Arunava Sinha celebrated his 100th book as a translator recently, a staggering achievement even for someone whose work ethic many of us have been in awe of for a long time. One of his comparatively minor achievements of the past week – still a hefty one, though – was dragging me out of my 1930s/1940s crime-fiction reading into a more contemporary mystery, Sakyajit Bhattacharya’s I Met a Man Who Wasn’t There (translated by Arunava from the Bengali original Shesh Mrito Pakhi). I finished the book in less than a day and was gripped throughout, even though I wasn’t all that enamoured by its central character.
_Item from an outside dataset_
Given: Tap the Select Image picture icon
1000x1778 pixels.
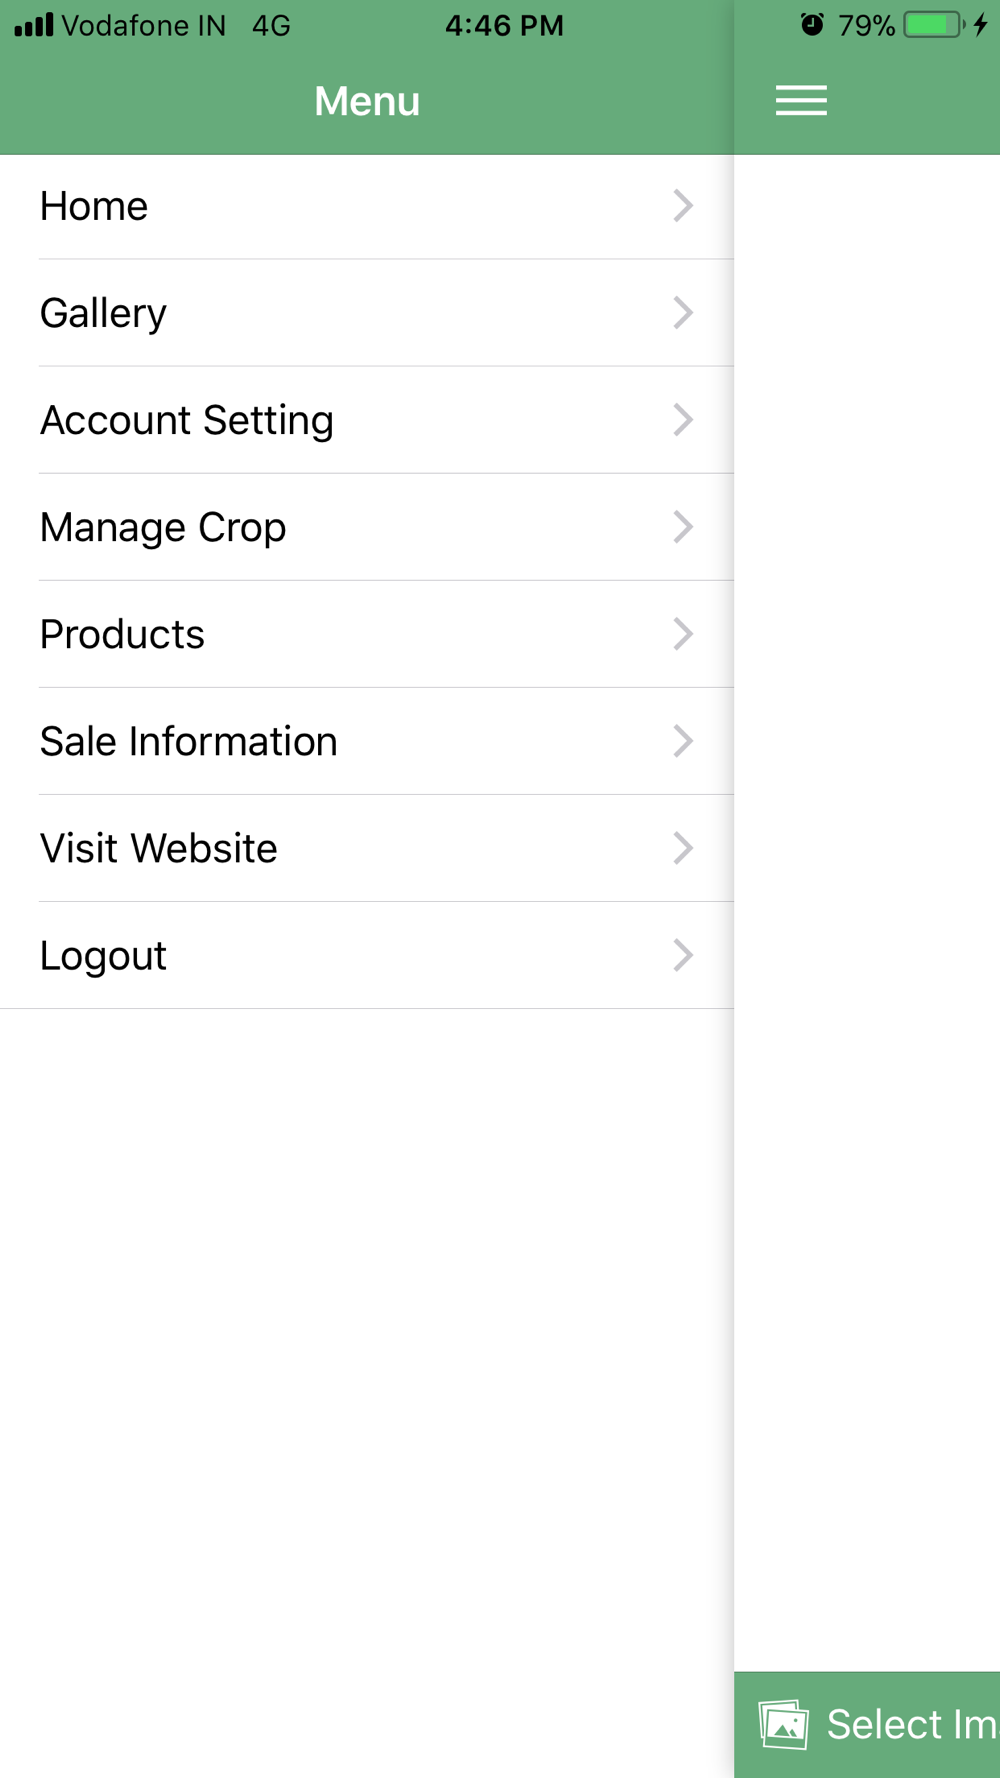Looking at the screenshot, I should (x=783, y=1725).
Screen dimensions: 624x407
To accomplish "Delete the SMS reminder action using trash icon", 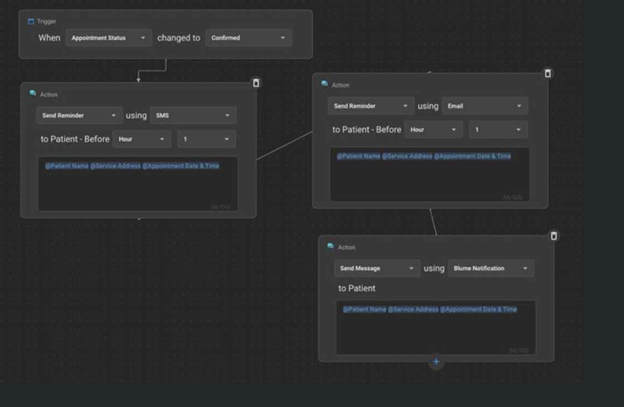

Having said that this is a contemporary work (the present-day narrative being set in 2019 Darjeeling), the story deals with an attempt to solve a much older mystery, the murder of a young poet named Amitava 44 years earlier, and the cloud of suspicion that has since hung over Amitava’s one-time friend Arun Chowdhury, who went on to become one of the country’s best-selling crime novelists. This story, now as mist-covered as the terrain it unfolded in, comes to us through the investigations of a reporter named Tanaya, who has travelled from Delhi to Darjeeling to uncover new material and a fresh perspective on the case for a series she has been writing about unsolved mysteries. What Tanaya can’t anticipate is that almost as soon as she begins her interviews, she is presented with a confession – as well as a never-published manuscript written by the long-dead Amitava, a murder mystery that may contain important clues to the real-life crime.
This means that for a large portion of I Met a Man Who Wasn’t There, we are moving between two stories: Tanaya’s own investigation, and the story contained in the manuscript she has been asked to read, about the locked-room murder of a possible blackmailer sometime in the mid-1970s. As parallels gradually emerge between the crimes, she must figure out how they dovetail, what is reliable and what is misdirection.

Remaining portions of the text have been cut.